== Goal of the exercise ==
Wherever the word "will" occurs in the lines below, copy the whole line.

[Source material]

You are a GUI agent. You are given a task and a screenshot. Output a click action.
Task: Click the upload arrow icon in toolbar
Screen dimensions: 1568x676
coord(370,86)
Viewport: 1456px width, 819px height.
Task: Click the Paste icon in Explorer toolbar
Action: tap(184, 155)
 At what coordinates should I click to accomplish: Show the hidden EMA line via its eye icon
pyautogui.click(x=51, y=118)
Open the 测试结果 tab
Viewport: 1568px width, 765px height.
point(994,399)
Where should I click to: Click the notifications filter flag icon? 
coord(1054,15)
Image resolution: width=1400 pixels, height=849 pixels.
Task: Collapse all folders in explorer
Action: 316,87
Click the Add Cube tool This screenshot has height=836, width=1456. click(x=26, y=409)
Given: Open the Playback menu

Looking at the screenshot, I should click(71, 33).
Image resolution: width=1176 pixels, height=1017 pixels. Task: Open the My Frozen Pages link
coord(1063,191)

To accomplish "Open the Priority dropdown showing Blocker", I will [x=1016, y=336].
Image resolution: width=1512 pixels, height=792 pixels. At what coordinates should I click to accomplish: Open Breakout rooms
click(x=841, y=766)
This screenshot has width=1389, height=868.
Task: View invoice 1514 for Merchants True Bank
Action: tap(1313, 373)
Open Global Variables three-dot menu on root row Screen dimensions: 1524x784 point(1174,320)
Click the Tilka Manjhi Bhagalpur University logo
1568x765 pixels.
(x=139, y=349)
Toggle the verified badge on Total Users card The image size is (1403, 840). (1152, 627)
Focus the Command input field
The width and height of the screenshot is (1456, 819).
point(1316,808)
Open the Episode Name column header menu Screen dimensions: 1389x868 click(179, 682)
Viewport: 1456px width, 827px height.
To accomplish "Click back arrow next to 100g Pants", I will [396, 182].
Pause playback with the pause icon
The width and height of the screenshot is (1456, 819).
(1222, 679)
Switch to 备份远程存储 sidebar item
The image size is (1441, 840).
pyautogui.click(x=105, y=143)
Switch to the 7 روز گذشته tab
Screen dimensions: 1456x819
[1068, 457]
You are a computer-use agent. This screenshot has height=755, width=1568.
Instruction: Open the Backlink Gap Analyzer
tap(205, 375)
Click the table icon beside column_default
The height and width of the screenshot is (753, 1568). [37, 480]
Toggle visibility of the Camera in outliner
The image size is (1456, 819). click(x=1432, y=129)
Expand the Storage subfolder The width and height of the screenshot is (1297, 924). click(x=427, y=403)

[/Source material]

== Task solution ==
To accomplish "Open the Priority dropdown showing Blocker", I will [x=1016, y=336].
To accomplish "Click back arrow next to 100g Pants", I will [396, 182].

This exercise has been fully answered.